I am sure that having these many resources, it’s not that hard to get some practice for reading. But I’d like to now start some coordination between my brain and hand. I mean, I want to be able to write quickly in Japanese as I am in English. Obviously its not a day’s work.
It would be great if I wrote little everyday.
But I am not sure as to what to write(pretty lame I know)
The bad part is, I tried to write something generic, like what I did today or something, but that would involve those kanjis which I haven’t studied yet.
Any suggestions as to what to write?
Or anyone knows something like a graded stories which I can just write down?
When Japanese kids in school haven’t learnt a kanji yet, they just write it in hiragana instead. That’ll help to get your hiragana writing speed up too.
You’re free to write about literally anything that interests you.
By “Writing practice but graded”, do you mean you want a knowledgeable person to check your writing and give you feedback on it? Or are you looking for a practice system to follow that slowly increases in difficulty?
The latter. Since I won’t be writing on my own, I won’t need a teacher to verify. But, as you said, graded practice is good. I mean it need not be strictly in line with wanikani levels, rather in some order.

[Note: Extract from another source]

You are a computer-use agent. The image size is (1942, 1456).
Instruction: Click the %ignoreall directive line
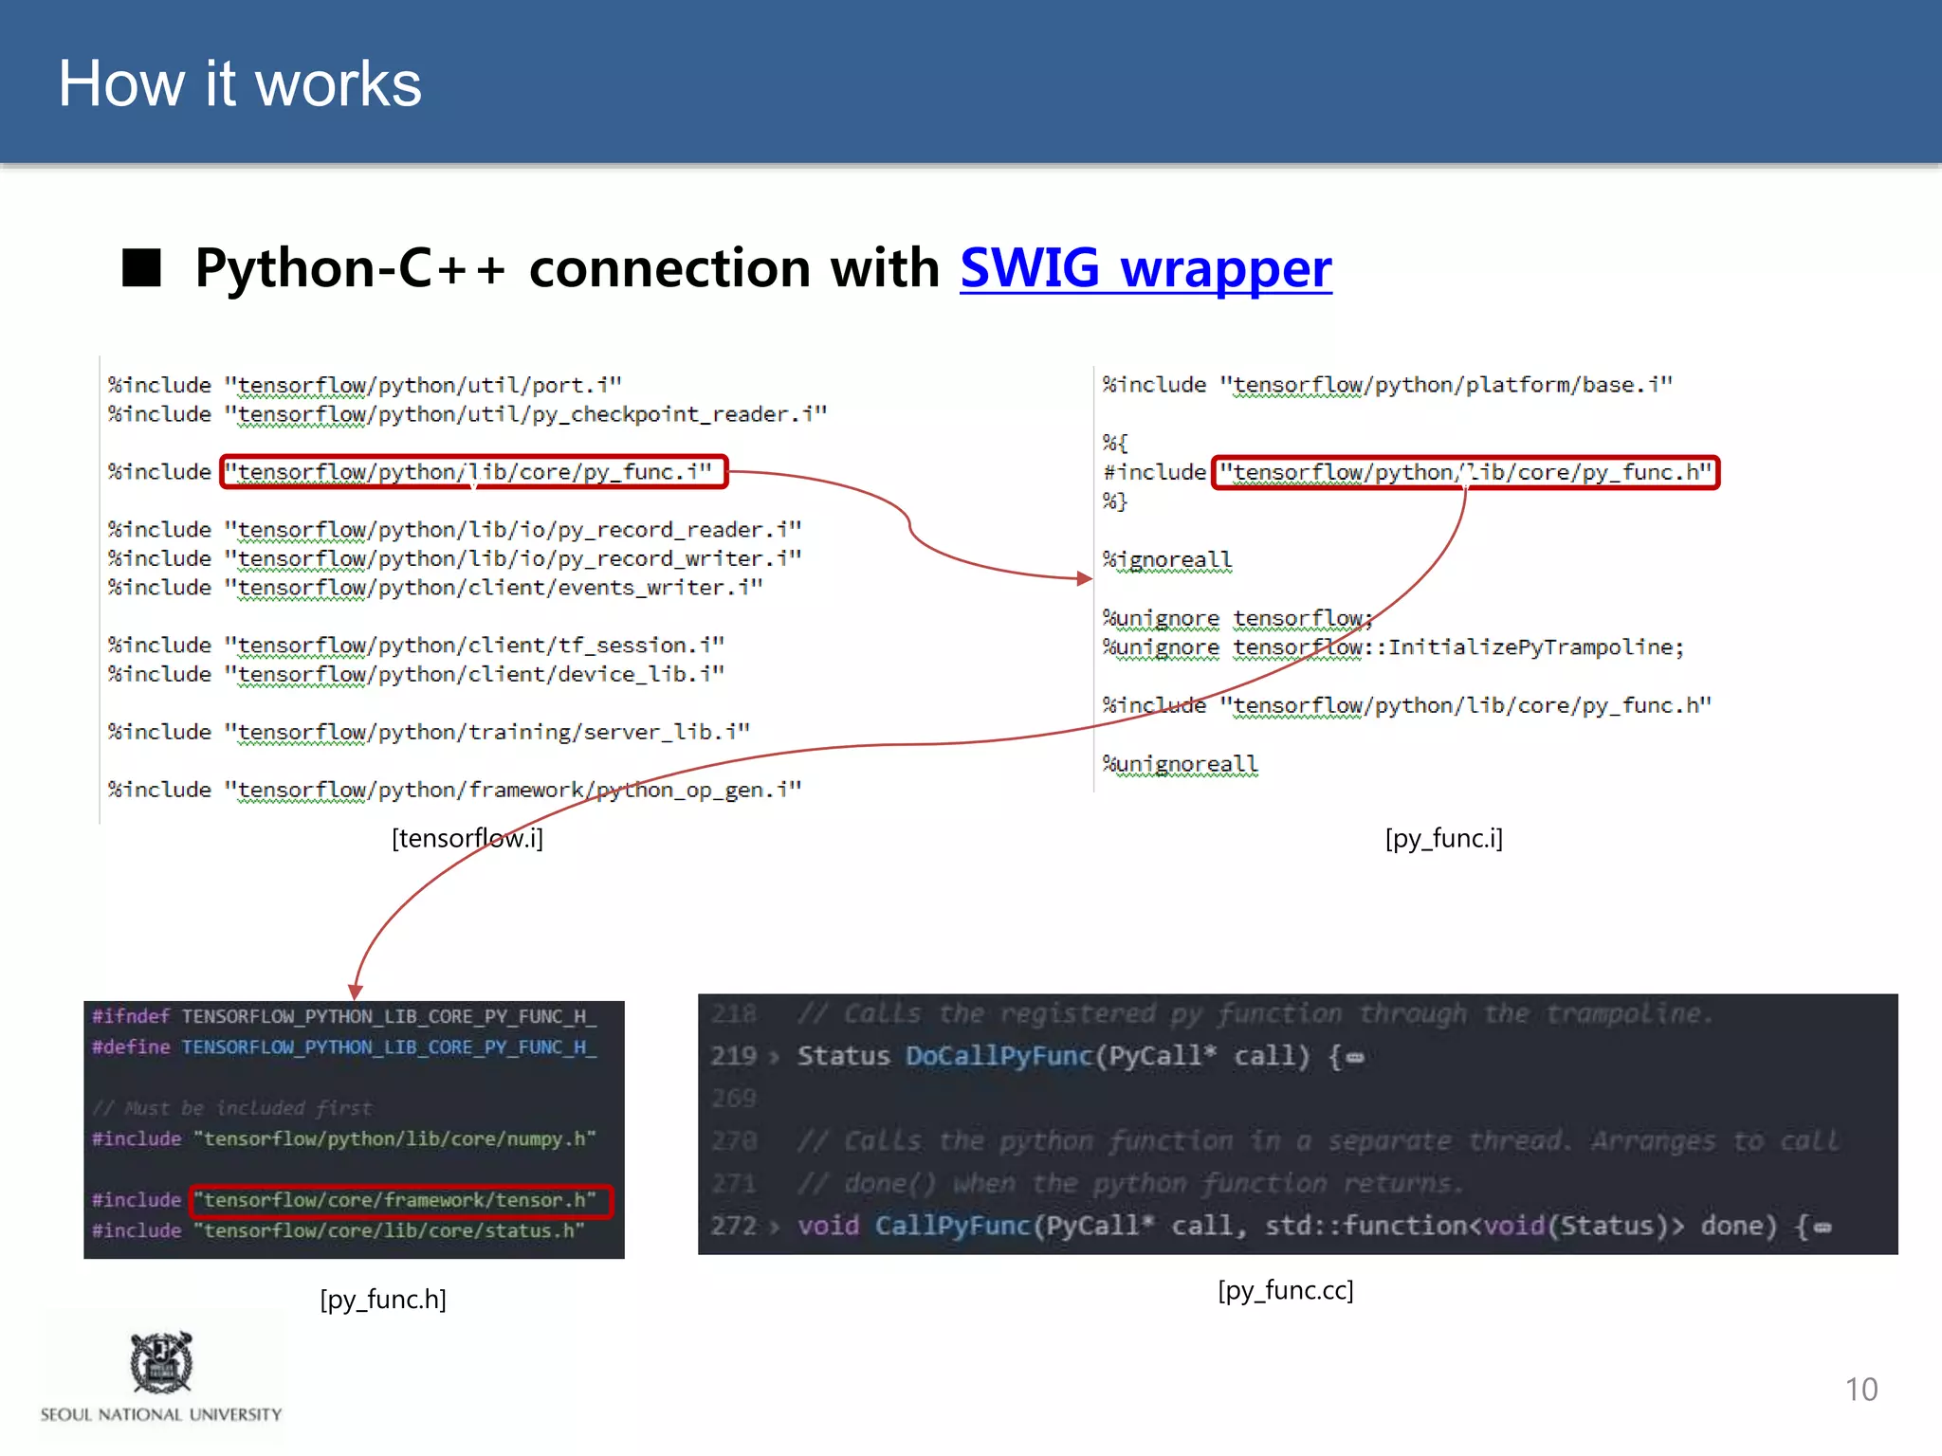pos(1166,559)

There are graded kanji practice books for Japanese schoolchildren. I’ve used them although you’ll want to practice writing even more separately. I recommend a small whiteboard for that. These are great and also have sentences that you can practice reading or rewriting. They don’t include translations of course, but it’s fairly intuitive. They go up to at least 6th grade, but I can’t remember if I’ve seen beyond that or not.

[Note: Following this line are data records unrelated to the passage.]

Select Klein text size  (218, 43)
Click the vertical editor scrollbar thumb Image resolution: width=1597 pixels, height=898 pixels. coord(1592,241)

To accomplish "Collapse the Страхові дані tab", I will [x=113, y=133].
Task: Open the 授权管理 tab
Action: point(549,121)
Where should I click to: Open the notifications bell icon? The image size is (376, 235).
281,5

and @dunlewy sorry to you both, I don’t want you to be disappointed, but this listing is really overpriced and these books are quite thin. In Japan, each book sells for ¥100 or a little less than a dollar. $5 each is a ridiculous mark up. They are about 75 pages long, but have large font. I should have either checked the listing or just sent the picture. My sincere apologies.

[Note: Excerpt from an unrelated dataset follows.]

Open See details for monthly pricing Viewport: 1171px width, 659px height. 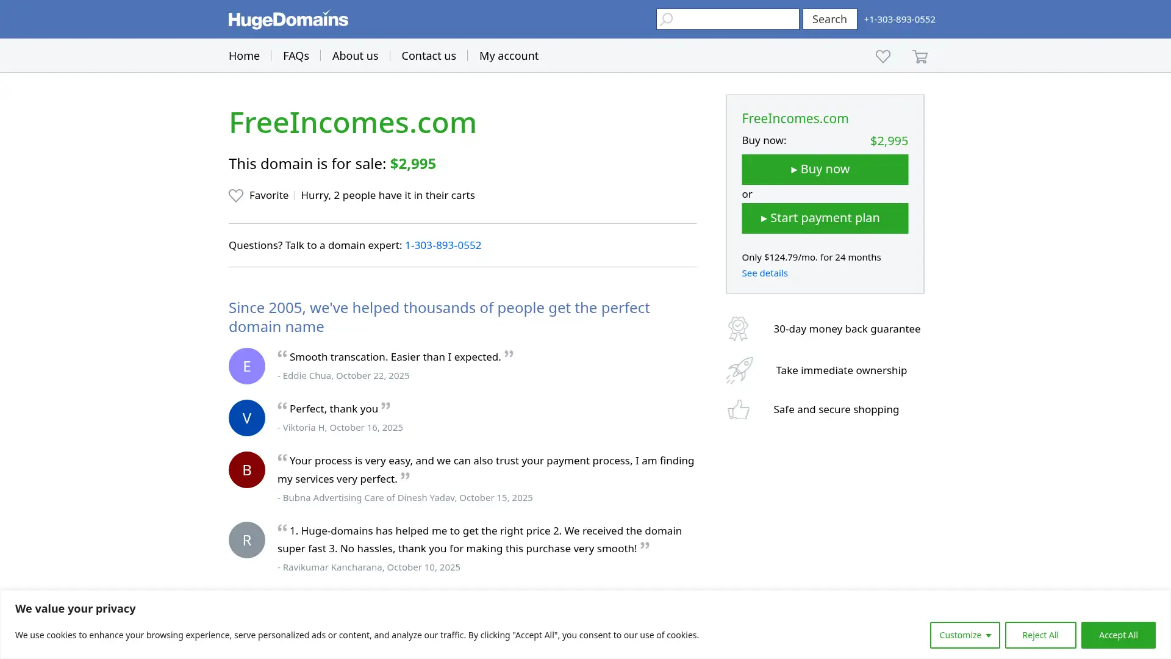(x=764, y=273)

I started very early to study kanji kentei and passed regularly tests. This is a good writing practice and a way to develop your vocabulary. Wanikani kanji order follows approximately the test order and this is very progressive at least until 5 kyuu. (I personally worked exclusively on past tests with 過去問題集 serie and I use an excellent app on iOS Kanji teacher focusing on the writing test)
I have heard of kentei. But I am not sure what it is. Is it a textbook series or an application? If it’s an application, is there an android alternative?
I don’t think so. I also search a version for pc but I didn’t find any equivalent.
This tools is also well maintained and new interesting features continuously appeared since I started to use it. It is a very good complement to Wanikani for the writing part and vocabulary.
I went through the site, but I didn’t find the books you were referring to. Could you please help regarding this?
Thanks
By the way, the sample tests are really cool. And I found an android version of that, namely, JLPT test.
Oh there is an android application for kanji kentei as well.
You should find it in google or amazon with this key word: 漢検 10級 過去問題集 平成30年度版 (here last edition year 30, level 10 ). You can find many kind of book on this test, I just find it more efficient to work directly on actual tests and checking how I progress from first to fifteenth proposed test. With this method I was able to pass a new level every 4 month (every session proposed in fact). I read some people directly jump to higher level but in fact, at least until 5級, every level is almost focus on the new ~200 kanji. It roughly match my reading knowledge from Wanikani. But the writing practice is really more complicated to me: the biggest problem is not really the writing ability itself but the capacity to remind a kanji from katakana and context.